__TASK STATEMENT__.
Lines with the word "trash" in them must be copied from the records below.

[EXTRACTED ENTRIES Boundary: Start]

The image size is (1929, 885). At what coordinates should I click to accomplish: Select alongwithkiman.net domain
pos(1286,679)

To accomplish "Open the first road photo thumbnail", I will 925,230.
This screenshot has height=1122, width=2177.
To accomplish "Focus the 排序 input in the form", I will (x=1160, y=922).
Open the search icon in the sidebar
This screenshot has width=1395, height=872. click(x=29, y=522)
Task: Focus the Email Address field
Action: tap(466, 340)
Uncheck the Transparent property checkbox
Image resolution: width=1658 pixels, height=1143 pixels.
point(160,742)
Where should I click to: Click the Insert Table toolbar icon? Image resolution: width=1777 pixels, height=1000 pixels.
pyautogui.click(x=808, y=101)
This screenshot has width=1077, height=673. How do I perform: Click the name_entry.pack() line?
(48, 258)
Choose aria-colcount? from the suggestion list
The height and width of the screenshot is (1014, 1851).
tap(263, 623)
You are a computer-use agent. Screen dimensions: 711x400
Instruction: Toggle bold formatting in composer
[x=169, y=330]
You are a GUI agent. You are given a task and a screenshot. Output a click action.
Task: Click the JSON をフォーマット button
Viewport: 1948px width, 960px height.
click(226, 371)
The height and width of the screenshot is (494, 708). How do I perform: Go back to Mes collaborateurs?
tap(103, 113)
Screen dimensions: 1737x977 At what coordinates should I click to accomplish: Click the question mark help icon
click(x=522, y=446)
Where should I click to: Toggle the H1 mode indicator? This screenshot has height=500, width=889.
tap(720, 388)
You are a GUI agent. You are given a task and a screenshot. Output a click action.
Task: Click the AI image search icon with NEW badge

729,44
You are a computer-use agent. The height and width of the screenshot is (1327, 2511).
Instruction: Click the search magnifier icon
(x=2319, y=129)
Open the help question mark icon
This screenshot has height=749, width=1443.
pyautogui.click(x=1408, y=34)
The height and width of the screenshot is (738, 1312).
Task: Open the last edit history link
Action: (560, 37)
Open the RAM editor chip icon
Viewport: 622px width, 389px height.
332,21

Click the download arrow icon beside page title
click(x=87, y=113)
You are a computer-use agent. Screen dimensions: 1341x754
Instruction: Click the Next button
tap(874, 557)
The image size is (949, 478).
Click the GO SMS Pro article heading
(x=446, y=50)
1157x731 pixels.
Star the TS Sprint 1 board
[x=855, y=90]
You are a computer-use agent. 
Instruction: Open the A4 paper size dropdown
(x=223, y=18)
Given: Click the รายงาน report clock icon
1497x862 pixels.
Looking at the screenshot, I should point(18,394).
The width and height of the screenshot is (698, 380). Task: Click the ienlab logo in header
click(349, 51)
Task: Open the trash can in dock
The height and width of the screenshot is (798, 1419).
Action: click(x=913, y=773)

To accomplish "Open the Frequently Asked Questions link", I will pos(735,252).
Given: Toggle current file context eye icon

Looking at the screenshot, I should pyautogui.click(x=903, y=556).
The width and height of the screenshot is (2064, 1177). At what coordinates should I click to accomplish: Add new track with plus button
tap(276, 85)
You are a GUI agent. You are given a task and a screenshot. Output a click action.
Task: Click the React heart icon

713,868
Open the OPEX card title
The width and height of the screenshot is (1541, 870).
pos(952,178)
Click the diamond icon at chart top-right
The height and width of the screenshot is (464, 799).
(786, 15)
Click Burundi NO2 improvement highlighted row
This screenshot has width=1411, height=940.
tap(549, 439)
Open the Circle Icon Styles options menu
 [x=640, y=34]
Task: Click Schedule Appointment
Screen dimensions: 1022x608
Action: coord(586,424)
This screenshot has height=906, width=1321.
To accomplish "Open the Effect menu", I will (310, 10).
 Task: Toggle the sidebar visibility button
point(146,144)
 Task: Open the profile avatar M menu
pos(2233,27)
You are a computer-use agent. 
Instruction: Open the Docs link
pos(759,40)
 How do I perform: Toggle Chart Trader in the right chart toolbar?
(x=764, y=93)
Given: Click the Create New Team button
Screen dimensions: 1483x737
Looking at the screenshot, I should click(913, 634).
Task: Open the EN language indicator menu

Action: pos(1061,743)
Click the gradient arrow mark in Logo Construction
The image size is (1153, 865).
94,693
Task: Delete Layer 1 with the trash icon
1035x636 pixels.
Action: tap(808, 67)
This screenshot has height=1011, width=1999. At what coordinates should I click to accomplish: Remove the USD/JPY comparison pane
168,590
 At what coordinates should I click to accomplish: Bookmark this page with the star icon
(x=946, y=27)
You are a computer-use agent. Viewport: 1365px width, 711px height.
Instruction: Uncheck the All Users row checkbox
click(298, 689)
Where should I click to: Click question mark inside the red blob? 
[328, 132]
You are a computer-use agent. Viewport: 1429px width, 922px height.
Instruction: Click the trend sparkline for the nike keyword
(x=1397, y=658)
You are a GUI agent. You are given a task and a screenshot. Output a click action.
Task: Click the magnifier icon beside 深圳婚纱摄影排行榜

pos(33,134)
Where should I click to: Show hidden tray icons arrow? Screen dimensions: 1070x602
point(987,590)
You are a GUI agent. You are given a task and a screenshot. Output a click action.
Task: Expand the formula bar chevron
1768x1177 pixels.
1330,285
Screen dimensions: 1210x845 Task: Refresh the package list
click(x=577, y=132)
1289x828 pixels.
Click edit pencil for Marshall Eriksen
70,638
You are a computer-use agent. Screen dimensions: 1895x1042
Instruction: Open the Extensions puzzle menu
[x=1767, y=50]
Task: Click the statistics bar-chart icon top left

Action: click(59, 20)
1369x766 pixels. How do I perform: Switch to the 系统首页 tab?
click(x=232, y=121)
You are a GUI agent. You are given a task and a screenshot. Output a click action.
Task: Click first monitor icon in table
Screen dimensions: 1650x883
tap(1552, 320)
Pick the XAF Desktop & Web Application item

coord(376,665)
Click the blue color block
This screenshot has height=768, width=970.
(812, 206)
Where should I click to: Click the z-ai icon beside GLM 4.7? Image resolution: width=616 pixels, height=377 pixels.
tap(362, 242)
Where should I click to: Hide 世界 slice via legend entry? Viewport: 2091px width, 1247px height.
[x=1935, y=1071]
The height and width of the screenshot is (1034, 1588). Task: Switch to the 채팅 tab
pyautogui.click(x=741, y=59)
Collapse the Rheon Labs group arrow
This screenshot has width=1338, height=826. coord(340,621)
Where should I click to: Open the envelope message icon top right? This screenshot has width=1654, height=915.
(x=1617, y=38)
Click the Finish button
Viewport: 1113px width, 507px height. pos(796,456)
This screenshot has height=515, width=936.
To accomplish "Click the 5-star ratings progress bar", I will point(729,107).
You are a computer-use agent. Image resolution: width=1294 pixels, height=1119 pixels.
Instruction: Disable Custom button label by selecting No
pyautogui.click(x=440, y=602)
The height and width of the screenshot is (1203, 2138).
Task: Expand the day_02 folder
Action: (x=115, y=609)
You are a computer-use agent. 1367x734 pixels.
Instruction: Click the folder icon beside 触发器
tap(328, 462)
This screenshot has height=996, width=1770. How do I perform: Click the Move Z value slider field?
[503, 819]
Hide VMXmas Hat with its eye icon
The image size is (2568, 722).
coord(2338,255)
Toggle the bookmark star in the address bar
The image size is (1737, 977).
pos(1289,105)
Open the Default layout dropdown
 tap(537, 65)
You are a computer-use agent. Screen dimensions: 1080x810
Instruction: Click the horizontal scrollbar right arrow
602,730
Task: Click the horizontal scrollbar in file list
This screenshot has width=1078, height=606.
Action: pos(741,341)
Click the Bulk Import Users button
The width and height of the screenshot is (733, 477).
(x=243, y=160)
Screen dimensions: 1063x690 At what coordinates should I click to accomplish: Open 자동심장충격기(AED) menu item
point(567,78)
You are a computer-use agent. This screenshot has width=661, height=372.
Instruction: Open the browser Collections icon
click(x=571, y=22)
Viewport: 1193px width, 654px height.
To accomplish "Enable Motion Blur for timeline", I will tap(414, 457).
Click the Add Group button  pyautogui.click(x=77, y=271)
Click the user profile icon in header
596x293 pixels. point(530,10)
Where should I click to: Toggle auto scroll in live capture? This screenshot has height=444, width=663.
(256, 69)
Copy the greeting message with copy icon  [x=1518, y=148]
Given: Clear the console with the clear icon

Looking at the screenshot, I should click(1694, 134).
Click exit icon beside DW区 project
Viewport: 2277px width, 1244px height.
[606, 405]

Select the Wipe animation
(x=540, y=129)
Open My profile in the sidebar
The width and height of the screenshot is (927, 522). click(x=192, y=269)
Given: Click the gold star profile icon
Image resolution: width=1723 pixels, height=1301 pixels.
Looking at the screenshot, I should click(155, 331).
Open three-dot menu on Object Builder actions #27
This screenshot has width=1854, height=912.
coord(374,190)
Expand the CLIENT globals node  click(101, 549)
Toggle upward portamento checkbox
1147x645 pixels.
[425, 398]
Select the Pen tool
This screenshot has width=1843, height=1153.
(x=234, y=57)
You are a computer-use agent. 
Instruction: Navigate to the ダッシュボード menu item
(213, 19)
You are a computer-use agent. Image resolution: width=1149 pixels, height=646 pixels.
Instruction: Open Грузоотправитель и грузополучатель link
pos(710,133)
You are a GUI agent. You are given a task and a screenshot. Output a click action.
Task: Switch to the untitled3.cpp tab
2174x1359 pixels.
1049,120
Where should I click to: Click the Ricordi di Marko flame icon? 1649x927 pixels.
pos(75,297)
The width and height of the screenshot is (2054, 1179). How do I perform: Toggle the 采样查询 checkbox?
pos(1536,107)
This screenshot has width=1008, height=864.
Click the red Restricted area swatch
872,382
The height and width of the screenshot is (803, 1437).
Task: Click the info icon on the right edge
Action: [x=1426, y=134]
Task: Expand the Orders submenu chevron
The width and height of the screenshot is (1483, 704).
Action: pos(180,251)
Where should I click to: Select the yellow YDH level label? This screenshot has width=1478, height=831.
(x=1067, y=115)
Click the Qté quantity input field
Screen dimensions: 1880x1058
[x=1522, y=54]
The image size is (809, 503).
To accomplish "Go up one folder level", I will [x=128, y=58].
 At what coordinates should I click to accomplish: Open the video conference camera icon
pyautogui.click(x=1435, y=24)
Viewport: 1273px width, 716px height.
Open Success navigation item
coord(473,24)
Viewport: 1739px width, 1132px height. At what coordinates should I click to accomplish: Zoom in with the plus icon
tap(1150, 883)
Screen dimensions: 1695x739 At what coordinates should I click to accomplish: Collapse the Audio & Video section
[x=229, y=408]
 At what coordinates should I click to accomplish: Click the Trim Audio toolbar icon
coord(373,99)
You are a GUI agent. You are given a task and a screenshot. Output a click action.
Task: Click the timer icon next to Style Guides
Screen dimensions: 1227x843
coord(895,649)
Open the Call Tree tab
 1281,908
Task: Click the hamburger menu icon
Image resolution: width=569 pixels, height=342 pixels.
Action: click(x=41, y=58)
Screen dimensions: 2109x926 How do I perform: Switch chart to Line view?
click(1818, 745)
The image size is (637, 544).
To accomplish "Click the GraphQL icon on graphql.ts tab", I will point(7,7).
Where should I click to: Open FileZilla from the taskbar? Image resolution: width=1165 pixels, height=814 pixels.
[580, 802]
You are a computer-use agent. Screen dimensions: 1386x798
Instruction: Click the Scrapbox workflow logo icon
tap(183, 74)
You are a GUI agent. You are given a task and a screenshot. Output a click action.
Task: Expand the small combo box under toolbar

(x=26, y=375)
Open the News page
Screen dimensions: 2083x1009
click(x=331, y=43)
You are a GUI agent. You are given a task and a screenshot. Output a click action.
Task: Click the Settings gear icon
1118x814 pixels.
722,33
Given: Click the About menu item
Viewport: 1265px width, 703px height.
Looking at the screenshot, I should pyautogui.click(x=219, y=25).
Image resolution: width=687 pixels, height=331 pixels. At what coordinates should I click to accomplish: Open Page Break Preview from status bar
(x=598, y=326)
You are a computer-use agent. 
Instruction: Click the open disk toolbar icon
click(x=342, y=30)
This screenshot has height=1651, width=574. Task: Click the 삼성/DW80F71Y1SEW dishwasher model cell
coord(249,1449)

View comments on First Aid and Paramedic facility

[EXTRACTED ENTRIES Boundary: End]

__ANSWER BOX__.
Task: Open the trash can in dock
Task: Delete Layer 1 with the trash icon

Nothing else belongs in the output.